INOCÊNCIA, de Walter Lima, Jr.
Brasil, 1983
(Paramount)

A Coleção Brasil da Paramount finalmente se justifica com o lançamento de dois belíssimos filmes que Walter Lima Jr fez nos anos 80 (Inocência e Ele, o Boto). Dos dois o mais interessante provavelmente é Inocência, no qual, partindo do romance do Visconde de Taunay, o cineasta termina por realizar um grande trabalho de reconstrução cinematográfica. Num extremo está o melodrama romântico, gênero geralmente visto com maus olhos dentro do cinema brasileiro, que Lima executa com grande delicadeza. No outro extremo uma passagem por toda uma história do cinema brasileiro nos 50 anos que antecediam o filme: esta lá Humberto Mauro, mas também Lima Barreto, o Cinema Novo (na figura do cineasta) e a Embrafilme (de cuja estética Inocência certamente não destoa). Muitas destas mesmas qualidades também são visíveis em Ele, o Boto.
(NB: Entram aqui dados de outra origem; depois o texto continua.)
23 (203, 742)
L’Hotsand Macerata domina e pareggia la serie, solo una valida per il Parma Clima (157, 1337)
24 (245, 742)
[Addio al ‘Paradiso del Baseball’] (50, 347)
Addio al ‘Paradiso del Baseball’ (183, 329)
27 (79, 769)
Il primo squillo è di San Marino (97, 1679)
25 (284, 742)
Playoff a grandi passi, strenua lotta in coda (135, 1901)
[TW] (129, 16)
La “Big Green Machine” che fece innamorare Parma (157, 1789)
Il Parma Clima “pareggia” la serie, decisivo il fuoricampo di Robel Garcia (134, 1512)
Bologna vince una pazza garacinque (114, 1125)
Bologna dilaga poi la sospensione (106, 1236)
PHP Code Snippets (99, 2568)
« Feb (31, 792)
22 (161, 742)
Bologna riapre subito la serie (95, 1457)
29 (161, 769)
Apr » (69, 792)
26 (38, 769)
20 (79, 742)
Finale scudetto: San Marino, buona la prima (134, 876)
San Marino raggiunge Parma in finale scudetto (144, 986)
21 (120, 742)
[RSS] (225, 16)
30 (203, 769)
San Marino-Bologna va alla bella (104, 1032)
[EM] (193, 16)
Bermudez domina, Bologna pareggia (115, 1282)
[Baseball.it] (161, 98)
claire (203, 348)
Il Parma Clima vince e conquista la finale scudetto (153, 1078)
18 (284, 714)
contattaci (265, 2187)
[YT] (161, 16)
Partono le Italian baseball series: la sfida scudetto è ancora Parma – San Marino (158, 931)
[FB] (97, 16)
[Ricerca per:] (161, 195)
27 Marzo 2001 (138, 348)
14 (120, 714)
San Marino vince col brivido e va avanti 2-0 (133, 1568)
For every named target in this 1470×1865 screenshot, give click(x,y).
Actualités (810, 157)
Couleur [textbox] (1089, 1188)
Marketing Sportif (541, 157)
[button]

O PROCESSO DE JOANA D’ARC, de Robert Bresson
Le Process de Joanne D’Arc, França, 1962
(Versátil)

A última parte do quarteto da prisão de Robert Bresson (a Magnus Opus anuncia para breve o lançamento do ainda maior Diário de um Pároco de Aldeia) e com certeza uma das obras-primas do cineasta francês. Trata-se de um filme de impressionante concisão que concentra em pouco mais de hora todo o processo do título. Bresson entra, portanto, pela porta dos fundos no tema, ficamos apenas com Joana D’Arc no interrogatório, com os momentos mais supostamente cinematográficos sendo apenas narrados. É um grande estudo sobre a voz de Florence Delay (cuja atuação aqui é um bom argumento contra a tola idéia de que Bresson não dirige seus atores). É como se o filme todo repousasse na voz tranqüila da atriz que responde com calma todo tipo de pergunta dos seus inquisidores. Como ela consegue manter este tom, parece perguntar o filme? No texto de abertura, Bresson menciona que não há nenhum tipo de retrato de Joana D’Arc, mas há algo mais importante e revelador que são os arquivos de processo, o filme que ele realiza parece existir para justificar tal afirmação. Se elogiamos o bom trabalho que Versátil realiza também não podemos deixar de mencionar seus deslizes. A recente edição dupla de Ludwig de Visconti não conta com a recente restauração do filme (apesar de seu disco de extras contar com um documentário sobre ela!), mas sim com uma cópia 1:66 – o filme é em 2:35 – de qualidade bastante inferior. Não deixa de ser inegavelmente preferível ao VHS disponível, mas fãs de Visconti devem ponderar bem antes de adquiri-la, o formato edição de luxo parece existir para tentar minimizar em vão o estrago da cópia ruim. Para aumentar a decepção nos extras podemos conferir trechos de Ludwig tal como Visconti pretendia que nós o conhecêssemos.